* _Fragmento citado_
**********

Hoy, si Pedro Pubill Calaf tuviera treinta años y ya fuera Peret, estaría sin galas. Su proyección pública consistiría en participar como jurado en concursos de televisión donde actúan no artistas, sino aspirantes a futuros jurados, a su vez ayunos de contratos. Y es que, ya talludita una generación criada sin haber comprado jamás un libro, una revista o un disco ni haber pagado jamás una entrada de teatro, toros o concierto, el arte ha quedado reducido a una cosa como para gente mayor. A la vuelta de pocos años, será una rareza frecuentada sólo por excéntricos. Baste constatar que este documental sobre una estrella de la música española -que clausuró hace poco el Festival Internacional In-Edit de la Ciudad Condal- ha debido financiarse en parte mediante una campaña de crowfunding, elocuente evidencia de lo muy dudosa que resulta hoy la existencia de una industria del cine, del libro o del disco dignas de tal nombre o, cuando menos, remotamente parecidas a las que hace sólo unos pocos años conocimos.

**********

* _Material de datos_
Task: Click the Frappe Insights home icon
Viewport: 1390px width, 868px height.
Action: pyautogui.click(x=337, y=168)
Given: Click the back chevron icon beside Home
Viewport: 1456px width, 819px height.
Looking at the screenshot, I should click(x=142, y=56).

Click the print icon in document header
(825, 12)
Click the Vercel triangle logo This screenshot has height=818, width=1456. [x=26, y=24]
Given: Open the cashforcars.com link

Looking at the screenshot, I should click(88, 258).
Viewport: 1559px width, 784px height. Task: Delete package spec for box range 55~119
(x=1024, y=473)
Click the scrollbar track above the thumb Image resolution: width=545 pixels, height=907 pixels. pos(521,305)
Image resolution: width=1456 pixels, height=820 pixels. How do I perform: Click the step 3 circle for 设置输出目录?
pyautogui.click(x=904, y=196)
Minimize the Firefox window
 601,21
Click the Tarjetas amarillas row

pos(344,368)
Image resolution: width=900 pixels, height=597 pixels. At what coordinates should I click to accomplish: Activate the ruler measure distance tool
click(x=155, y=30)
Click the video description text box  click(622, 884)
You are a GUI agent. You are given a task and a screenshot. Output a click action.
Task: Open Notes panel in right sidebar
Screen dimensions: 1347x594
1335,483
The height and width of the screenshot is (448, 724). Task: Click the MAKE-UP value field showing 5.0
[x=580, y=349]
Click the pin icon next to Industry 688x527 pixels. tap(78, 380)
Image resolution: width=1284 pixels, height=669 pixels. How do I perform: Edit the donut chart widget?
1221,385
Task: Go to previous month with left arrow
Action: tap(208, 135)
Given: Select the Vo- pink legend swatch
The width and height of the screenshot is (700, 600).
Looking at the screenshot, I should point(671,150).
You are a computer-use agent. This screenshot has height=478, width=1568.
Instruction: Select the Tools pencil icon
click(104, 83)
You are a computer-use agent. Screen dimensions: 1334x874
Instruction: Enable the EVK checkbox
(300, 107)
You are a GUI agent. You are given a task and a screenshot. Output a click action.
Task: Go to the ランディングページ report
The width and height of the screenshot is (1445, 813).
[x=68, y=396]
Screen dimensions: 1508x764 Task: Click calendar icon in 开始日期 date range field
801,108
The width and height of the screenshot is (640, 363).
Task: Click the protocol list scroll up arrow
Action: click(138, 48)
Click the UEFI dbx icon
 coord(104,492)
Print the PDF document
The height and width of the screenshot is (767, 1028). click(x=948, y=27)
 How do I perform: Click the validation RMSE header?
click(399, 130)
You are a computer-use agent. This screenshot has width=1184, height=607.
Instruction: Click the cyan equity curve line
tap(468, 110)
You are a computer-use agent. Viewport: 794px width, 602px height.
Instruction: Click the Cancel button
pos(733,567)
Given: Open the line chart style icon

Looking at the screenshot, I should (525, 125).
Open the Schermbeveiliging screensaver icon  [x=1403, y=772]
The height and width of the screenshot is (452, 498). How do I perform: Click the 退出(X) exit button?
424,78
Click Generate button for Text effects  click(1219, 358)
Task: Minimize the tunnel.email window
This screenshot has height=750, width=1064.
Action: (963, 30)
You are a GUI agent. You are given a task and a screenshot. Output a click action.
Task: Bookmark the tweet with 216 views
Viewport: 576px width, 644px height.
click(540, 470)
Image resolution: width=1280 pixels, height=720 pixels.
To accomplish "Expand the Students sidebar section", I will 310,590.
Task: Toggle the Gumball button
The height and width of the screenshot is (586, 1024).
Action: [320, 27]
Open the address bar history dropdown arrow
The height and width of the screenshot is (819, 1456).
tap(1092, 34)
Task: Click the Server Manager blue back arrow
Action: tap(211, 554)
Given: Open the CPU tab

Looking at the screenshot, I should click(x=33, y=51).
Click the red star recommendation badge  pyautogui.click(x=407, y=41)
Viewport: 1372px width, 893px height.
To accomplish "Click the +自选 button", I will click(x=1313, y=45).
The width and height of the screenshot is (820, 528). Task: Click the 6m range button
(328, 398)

**********

* _Enunciado A_
Según el fragmento sobre Peret, ¿qué festival clausuró el documental?
* _Enunciado B_
Reescribe de forma más breve el párrafo del fragmento sobre Peret que empieza con «Hoy, si Pedro Pubill Calaf» y conserva sus datos principales.
El material no guarda relación con el fragmento sobre Peret.

* _Solución completa A_
El Festival Internacional In-Edit de la Ciudad Condal.

* _Solución completa B_
Si Pedro Pubill Calaf, ya convertido en Peret, tuviera hoy treinta años, no tendría actuaciones. Solo aparecería como jurado en concursos televisivos de aspirantes sin contrato. Una generación que nunca ha comprado libros, revistas ni discos, ni ha pagado entradas, ha reducido el arte a algo de gente mayor que pronto solo frecuentarán los excéntricos. Lo prueba este documental sobre él, que clausuró el Festival Internacional In-Edit de la Ciudad Condal y tuvo que financiarse en parte con una campaña de crowfunding. Esto pone en duda que hoy existan industrias del cine, del libro o del disco dignas de ese nombre.